Electronic and nuclear structural snapshots in ligand dissociation and recombination processes of iron porphyrin in solution: a combined optical/X-ray approach.

The photodissociation and recombination of CO and 1-methylimidazole (Im) from iron protoporphyrin IX (FePP-ImCO) dissolved in a 30% v/v aqueous solution of Im was studied using ultrafast optical transient absorption (TA) and X-ray transient absorption (XTA) spectroscopies. FePP-ImCO was shown to lose the CO ligand upon excitation at the Q bands, with 3.8 ps vibrational cooling and 21.6 ps intersystem crossing time constants derived from optical TA experiments, followed by ligation of a second Im on the nanosecond time scale.
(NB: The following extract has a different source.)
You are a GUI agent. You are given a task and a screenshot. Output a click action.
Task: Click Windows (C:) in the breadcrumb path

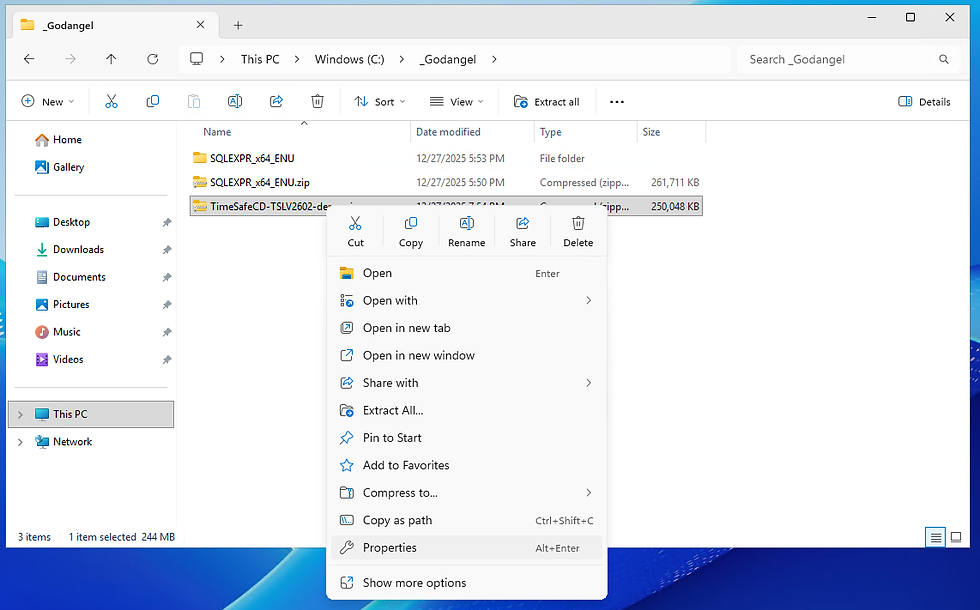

The penta-coordinate FePP-Im intermediate which forms following CO dissociation adopts a square pyramidal geometry with a "domed" iron center that is reminiscent of that formed upon loss of CO from carbonmonoxymyoglobin (MbCO). Unlike MbCO, which typically retains its newly generated penta-coordinated geometry until CO recombination, FePP can adopt a hexa-coordinate geometry by binding an additional Im ligand (FePP-(Im)2), allowing the porphyrin to exist in the low-spin electronic state even without the CO attached. The second Im ligand remains bound until CO recombination occurs with a time constant of 283 μs. The photodissociated states of FePP-ImCO and MbCO 100 ps after photoexcitation have similar iron site geometries, implying that the protein matrix in MbCO maintains minimum potential energy in the heme center despite the large-scale reorganization in the protein secondary and tertiary structure that arises from the dynamic active site/matrix interaction.